The argument `trust_remote_code` is to be used with Auto classes. It has no effect here and is ignored.
Loading checkpoint shards: 100%|██████████| 3/3 [00:00<00:00,  4.20it/s]


## 4. Model Conversion to OpenVINO

Define paths for the converted model components and implement conversion utilities.

In [7]:
core = ov.Core()

image_encoder_path = output_dir / "image_encoder.xml"
language_model_path = output_dir / "language_model.xml"
model_merger_path = output_dir / "model_merger.xml"
text_embeddings_path = output_dir / "text_embeddings.xml"

In [8]:
def cleanup_torchscript_cache():
    """
    Helper function for removing cached model representation to prevent memory leaks
    during model conversion.
    """
    torch._C._jit_clear_class_registry()
    torch.jit._recursive.concrete_type_store = torch.jit._recursive.ConcreteTypeStore()
    torch.jit._state._clear_class_state()
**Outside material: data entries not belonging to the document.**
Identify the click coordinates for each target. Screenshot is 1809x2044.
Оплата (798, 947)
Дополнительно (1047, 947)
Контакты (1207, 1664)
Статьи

### Convert Text Embeddings Component

Convert the text embeddings component of the model to OpenVINO format.

In [9]:
# save text embeddings
with torch.no_grad():
    ov_model = ov.convert_model(
        model.language_model.model.embed_tokens,
        example_input=torch.ones([2, 2], dtype=torch.int64),
    )
    ov.save_model(ov_model, text_embeddings_path)
    del ov_model
    cleanup_torchscript_cache()
    gc.collect()



### Convert Vision Model Components

Convert the vision model components to OpenVINO format.

In [10]:
class VisionEncoder(nn.Module):
  def __init__(self, paligemma_model):
    super().__init__()
    self.config = paligemma_model.config
    self.vision_tower = paligemma_model.vision_tower
    self.multi_modal_projector = paligemma_model.multi_modal_projector

  def forward(self, pixel_values: torch.FloatTensor):
      """
      Obtains image last hidden states from the vision tower and apply multimodal projection.

      Args:
          pixel_values (`torch.FloatTensor]` of shape `(batch_size, channels, height, width)`)
              The tensors corresponding to the input images.
      Returns:
          image_features (`torch.Tensor`): Image feature tensor of shape `(num_images, image_length, embed_dim)`).
      """
      image_outputs = self.vision_tower(pixel_values)
      selected_image_feature = image_outputs.last_hidden_state
      image_features = self.multi_modal_projector(selected_image_feature)
      image_features = image_features / (self.config.text_config.hidden_size**0.5)
      return image_features

In [11]:
vision_model = VisionEncoder(model)
with torch.no_grad():
    ov_model = ov.convert_model(
        vision_model,
        example_input=torch.ones([2, 3, config.vision_config.image_size, config.vision_config.image_size], dtype=torch.float32),
    )
    ov.save_model(ov_model, image_encoder_path)
    del ov_model
    cleanup_torchscript_cache()
    gc.collect()

`loss_type=None` was set in the config but it is unrecognised.Using the default loss: `ForCausalLMLoss`.


## 5. Model Quantization

Implement functions for model state management and quantization.

In [12]:
def model_has_state(ov_model: ov.Model):
    return len(ov_model.get_sinks()) > 0


def model_has_input_output_name(ov_model: ov.Model, name: str):
    """
    Helper function for checking that model has specified input or output name

    Parameters:
      ov_model (ov.Model):
      name (str):
          name of input or output

    Returns:
      True if input or output with requested name exists else False
    """
    return name in sum([list(t.get_names()) for t in ov_model.inputs + ov_model.outputs], [])


def fuse_cache_reorder(
    ov_model: ov.Model,
    not_kv_inputs: List[str],
    key_value_input_names: List[str],
    gather_dim: int,
):
    """
    Fuses reored_cache during generate cycle into ov.Model. Used with stateful models, because we can not modify model state directly.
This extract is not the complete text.